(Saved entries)
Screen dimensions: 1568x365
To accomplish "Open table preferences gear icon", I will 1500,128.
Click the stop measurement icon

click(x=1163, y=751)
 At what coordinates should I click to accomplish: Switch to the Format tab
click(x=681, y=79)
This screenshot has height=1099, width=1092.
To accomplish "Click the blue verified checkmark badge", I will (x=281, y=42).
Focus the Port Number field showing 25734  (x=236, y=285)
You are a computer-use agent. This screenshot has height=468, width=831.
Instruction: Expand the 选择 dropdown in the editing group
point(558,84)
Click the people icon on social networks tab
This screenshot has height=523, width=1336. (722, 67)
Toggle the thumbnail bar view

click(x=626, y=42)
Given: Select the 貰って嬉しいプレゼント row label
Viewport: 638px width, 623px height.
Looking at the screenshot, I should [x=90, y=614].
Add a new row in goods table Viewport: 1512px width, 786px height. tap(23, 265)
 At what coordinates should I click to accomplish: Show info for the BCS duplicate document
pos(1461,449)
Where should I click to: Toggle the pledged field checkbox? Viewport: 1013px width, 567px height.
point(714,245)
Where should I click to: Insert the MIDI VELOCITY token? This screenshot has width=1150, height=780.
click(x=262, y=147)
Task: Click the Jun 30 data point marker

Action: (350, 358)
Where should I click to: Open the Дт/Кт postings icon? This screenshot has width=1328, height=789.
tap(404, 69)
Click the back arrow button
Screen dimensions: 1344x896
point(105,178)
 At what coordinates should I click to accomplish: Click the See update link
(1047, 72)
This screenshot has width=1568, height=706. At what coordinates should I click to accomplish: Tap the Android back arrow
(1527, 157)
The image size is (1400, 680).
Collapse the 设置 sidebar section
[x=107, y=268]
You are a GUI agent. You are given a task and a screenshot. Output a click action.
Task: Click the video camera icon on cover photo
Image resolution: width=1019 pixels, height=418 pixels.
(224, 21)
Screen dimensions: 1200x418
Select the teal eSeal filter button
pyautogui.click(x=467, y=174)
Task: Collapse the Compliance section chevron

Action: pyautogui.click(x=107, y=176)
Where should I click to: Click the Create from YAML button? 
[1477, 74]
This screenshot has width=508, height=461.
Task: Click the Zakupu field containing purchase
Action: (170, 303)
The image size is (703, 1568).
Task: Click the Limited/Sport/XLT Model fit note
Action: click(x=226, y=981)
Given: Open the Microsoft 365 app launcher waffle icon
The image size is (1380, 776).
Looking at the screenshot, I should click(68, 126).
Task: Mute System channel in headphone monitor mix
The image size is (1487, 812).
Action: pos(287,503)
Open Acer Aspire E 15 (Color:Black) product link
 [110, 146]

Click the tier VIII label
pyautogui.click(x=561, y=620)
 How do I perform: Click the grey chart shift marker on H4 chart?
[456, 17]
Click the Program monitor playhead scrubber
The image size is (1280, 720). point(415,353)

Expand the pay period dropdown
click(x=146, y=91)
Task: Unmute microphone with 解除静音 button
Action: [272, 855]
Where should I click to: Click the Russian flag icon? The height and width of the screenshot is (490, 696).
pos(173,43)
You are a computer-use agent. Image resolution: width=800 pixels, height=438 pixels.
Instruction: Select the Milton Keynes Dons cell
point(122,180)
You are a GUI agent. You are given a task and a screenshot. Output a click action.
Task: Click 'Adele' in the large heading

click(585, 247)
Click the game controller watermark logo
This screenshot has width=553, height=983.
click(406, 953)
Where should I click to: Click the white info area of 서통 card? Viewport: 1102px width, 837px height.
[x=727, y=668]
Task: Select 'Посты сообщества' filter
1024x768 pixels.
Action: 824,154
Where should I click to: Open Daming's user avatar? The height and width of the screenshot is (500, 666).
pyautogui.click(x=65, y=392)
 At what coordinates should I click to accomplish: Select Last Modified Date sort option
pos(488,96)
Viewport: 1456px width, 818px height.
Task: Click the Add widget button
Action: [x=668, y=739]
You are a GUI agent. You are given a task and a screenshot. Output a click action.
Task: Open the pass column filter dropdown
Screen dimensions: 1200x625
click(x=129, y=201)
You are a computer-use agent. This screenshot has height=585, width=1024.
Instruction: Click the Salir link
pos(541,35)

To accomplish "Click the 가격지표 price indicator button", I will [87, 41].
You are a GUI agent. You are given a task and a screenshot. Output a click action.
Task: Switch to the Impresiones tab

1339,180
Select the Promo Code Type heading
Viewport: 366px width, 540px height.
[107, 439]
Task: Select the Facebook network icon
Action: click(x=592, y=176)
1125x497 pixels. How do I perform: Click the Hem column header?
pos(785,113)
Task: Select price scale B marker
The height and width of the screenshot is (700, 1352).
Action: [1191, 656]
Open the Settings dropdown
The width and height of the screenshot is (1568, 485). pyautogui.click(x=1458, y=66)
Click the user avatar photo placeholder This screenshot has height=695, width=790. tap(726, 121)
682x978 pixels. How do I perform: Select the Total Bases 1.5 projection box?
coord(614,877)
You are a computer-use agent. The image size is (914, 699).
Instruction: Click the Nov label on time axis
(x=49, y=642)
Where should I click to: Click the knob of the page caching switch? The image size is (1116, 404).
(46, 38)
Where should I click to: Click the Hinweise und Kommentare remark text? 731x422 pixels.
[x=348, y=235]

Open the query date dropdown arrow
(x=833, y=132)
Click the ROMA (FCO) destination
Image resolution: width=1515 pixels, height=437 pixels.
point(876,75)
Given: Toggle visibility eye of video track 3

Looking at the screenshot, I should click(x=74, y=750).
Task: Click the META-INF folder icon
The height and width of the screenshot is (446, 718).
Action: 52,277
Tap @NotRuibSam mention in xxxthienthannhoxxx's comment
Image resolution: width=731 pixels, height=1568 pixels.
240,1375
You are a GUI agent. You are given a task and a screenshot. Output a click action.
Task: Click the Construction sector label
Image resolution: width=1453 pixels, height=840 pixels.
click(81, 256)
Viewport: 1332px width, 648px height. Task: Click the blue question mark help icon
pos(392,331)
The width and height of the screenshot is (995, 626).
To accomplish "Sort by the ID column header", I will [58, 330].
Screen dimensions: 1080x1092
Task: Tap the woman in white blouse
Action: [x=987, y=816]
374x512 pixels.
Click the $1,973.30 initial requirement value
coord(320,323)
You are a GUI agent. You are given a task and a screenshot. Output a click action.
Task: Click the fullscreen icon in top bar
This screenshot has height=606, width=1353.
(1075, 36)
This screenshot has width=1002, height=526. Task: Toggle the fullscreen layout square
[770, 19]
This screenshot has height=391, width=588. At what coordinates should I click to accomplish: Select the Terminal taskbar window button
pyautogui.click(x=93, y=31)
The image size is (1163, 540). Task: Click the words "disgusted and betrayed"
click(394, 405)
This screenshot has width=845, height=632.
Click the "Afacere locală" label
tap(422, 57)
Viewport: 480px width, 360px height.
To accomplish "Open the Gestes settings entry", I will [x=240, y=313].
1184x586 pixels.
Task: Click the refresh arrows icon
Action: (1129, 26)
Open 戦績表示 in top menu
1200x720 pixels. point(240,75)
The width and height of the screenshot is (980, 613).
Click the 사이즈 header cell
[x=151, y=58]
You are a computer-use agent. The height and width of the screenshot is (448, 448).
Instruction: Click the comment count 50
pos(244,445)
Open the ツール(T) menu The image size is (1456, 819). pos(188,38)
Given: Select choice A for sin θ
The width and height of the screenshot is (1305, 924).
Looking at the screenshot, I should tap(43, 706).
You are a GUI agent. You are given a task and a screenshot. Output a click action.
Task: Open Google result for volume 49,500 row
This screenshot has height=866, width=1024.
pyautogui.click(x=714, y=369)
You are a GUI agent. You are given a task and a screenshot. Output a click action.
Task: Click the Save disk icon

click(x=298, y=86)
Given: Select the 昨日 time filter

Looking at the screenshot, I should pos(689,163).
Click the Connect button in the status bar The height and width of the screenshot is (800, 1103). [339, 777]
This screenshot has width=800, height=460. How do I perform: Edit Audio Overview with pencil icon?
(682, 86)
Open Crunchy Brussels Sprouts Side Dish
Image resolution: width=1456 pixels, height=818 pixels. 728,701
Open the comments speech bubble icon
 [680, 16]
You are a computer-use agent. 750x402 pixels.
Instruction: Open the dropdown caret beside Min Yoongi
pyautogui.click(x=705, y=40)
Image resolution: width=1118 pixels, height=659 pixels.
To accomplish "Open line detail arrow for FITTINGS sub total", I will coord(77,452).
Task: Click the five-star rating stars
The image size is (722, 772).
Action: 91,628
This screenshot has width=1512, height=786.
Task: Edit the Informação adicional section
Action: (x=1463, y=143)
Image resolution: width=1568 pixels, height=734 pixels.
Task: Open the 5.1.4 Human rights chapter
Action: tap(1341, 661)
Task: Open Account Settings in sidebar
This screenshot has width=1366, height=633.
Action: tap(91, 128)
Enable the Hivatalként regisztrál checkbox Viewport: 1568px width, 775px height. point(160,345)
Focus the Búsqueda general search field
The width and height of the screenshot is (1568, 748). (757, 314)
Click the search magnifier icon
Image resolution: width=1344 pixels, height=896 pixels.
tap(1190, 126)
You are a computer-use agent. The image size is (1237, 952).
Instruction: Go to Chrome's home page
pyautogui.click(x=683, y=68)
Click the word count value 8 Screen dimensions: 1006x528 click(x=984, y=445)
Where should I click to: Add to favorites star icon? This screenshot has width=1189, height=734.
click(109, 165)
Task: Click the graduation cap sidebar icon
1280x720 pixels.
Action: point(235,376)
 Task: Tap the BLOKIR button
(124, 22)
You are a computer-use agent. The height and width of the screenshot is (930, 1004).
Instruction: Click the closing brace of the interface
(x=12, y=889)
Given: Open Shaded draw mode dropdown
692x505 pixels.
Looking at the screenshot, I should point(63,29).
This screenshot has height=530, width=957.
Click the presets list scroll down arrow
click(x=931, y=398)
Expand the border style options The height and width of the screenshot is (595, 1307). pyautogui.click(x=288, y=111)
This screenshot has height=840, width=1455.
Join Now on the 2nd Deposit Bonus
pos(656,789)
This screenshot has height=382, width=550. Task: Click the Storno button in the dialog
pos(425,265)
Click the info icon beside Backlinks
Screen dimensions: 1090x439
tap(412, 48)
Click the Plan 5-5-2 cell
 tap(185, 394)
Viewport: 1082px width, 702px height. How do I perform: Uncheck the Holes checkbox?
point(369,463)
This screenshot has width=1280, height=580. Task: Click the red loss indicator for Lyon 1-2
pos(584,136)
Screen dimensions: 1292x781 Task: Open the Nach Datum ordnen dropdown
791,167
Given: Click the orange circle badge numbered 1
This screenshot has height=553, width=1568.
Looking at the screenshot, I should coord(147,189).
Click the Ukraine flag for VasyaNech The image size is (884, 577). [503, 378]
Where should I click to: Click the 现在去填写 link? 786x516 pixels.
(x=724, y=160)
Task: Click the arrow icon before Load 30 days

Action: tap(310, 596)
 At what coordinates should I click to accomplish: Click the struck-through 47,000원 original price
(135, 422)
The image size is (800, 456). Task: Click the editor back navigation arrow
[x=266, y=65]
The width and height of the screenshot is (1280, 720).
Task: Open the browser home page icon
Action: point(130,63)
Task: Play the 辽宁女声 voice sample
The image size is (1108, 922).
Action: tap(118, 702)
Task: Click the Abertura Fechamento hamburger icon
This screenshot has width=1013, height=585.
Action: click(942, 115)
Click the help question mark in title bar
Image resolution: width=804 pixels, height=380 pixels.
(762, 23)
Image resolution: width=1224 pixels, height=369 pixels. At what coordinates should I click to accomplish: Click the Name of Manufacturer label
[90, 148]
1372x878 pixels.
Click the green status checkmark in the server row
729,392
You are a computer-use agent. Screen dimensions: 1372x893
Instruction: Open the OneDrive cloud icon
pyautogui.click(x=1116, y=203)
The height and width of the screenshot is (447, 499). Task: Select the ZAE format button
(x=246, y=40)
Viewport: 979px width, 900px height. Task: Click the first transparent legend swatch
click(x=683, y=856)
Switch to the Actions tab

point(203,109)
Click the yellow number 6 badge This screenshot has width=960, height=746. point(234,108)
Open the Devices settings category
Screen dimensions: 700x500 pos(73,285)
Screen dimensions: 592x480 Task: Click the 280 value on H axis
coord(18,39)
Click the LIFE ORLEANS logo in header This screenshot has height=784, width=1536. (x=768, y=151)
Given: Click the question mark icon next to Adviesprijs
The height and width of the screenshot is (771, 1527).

#### What is expected
Repeat word for word from the line holding "The height and width of the screenshot is (447, 499)." down to the last line above, including both.

#### Your solution
The height and width of the screenshot is (447, 499). Task: Select the ZAE format button
(x=246, y=40)
Viewport: 979px width, 900px height. Task: Click the first transparent legend swatch
click(x=683, y=856)
Switch to the Actions tab

point(203,109)
Click the yellow number 6 badge This screenshot has width=960, height=746. point(234,108)
Open the Devices settings category
Screen dimensions: 700x500 pos(73,285)
Screen dimensions: 592x480 Task: Click the 280 value on H axis
coord(18,39)
Click the LIFE ORLEANS logo in header This screenshot has height=784, width=1536. (x=768, y=151)
Given: Click the question mark icon next to Adviesprijs
The height and width of the screenshot is (771, 1527).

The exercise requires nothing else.